→ 演習用テキスト
****************************************

きみとぼくが壊した世界

きみとぼくが壊した世界 (講談社ノベルス)

――あれ? くろね子さん、どうしたんですか? 顔色が悪いですね、酔ったんですか?
   なんだか、気持ち悪そうですけれど。




きみとぼくシリーズ第三弾。
あ、いや、世界シリーズと呼ぶべきなのか?
どちらにしてもミステリの皮をかぶったフリをしたメタメタミステリ!
まさに“世界”を“壊し”まくり。
もうわけがわかりません!


いやはや、読みながらにしていろんな意味で気持ち悪さを味わえることで有名なシリーズ。
今回は、こう、くるくると振り回された挙げ句ハイになるタイプの気持ち悪さというか。
酔うね、酔う。
ぱっと思いついたのが、映画『HERO』だったり。
嘘やら空想やら創作やらが絡まり合って、何が本当に起こったことなのかの判別をつけにくい。
で、ただそれだけの小説ならば糞認定で終わるところなんだろうけど――そこを逆手に取るあたりが西尾維新西尾維新っぷりなんだろう。


物語の舞台は倫敦。

****************************************

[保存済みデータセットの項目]
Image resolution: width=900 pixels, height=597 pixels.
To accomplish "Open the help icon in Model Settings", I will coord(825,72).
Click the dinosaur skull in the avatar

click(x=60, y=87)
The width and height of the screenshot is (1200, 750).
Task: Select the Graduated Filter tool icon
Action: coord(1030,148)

****************************************

→ 取り組む作業
[1] 『きみとぼくが壊した世界』の感想文によると、この本はシリーズの第何弾か。
[2] 『きみとぼくが壊した世界』の感想文を、最後の一文のあとから書き進めてください。
項目は『きみとぼくが壊した世界』の感想文とは別の資料である。

→ 作業別の結果
[1] きみとぼくシリーズの第三弾。

[2]
空港から始まって、例の如く病院坂黒猫と櫃内様刻がスレた会話をしながら渡英する。
その様子だけを見れば、まさにロンドン観光ガイドノベルって感じ。
各名所を巡りながら胡散臭いトークを楽しみつつ、そして先述どおりわけのわからんミステリ(?)も堪能できる。
おなかいっぱい。
大好きすぎる。


ところで個人的には夜月の登場に(作中作であれ何であれ)期待したんだけど。
さて次回作には出るかなぁ。
でも後書きや予告されてるタイトルを見るだに串中弔士寄りの話っぽいし、果たして果たしてだな。
ともあれ次作『不気味で素朴な囲われたきみとぼくの壊れた世界』は今年十一月刊行予定らしいんで、激しく心躍らせつつ待つとしようか。